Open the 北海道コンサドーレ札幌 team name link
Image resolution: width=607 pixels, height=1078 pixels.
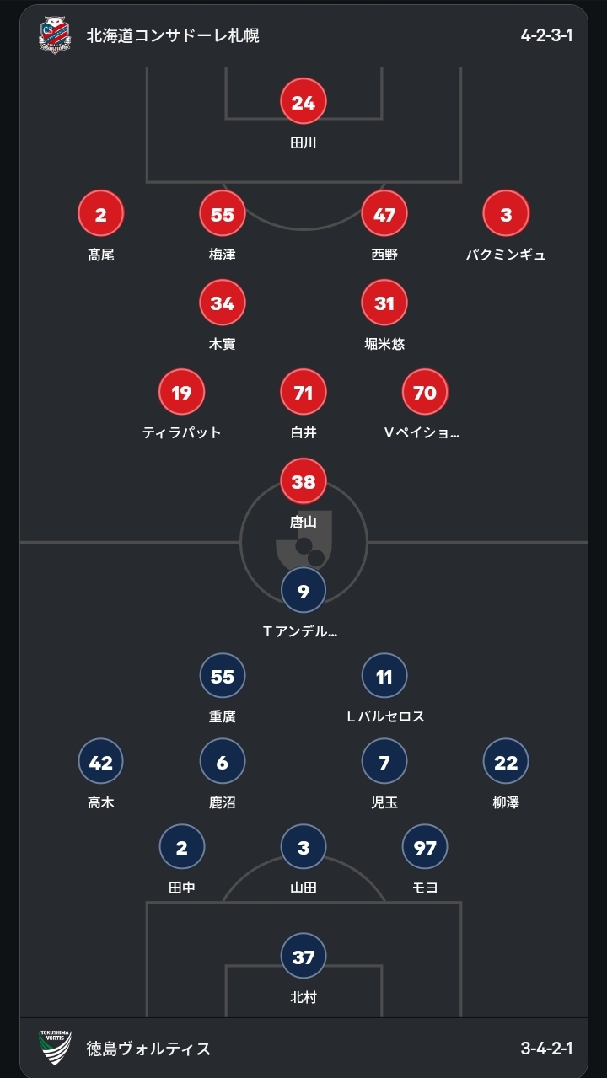[173, 35]
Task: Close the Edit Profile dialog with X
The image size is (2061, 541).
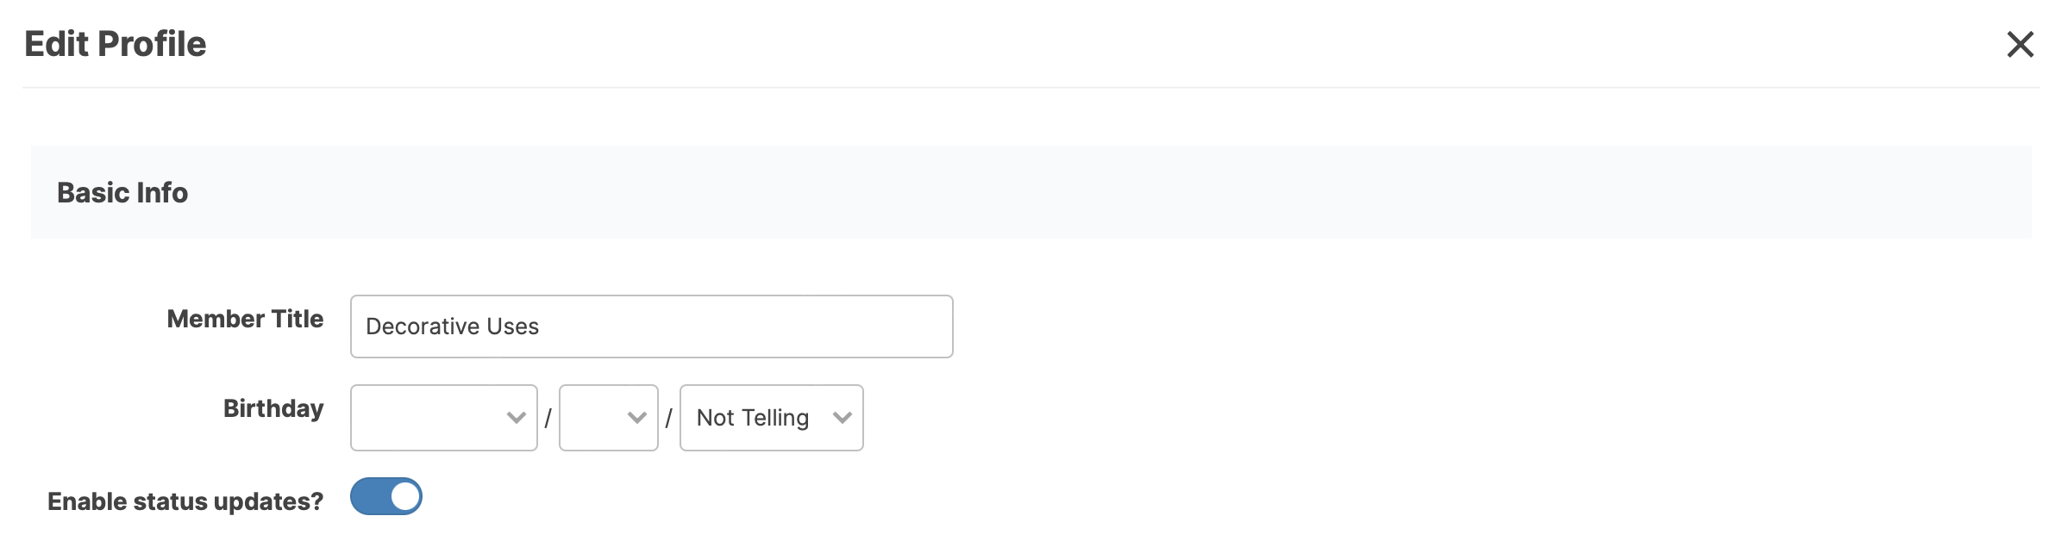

· · ·

[REQUIREMENT]: In your copy of the listing above, reproduce each line exactly and omit all pictures.

[FINAL ANSWER]:
Open the 北海道コンサドーレ札幌 team name link
Image resolution: width=607 pixels, height=1078 pixels.
[173, 35]
Task: Close the Edit Profile dialog with X
The image size is (2061, 541).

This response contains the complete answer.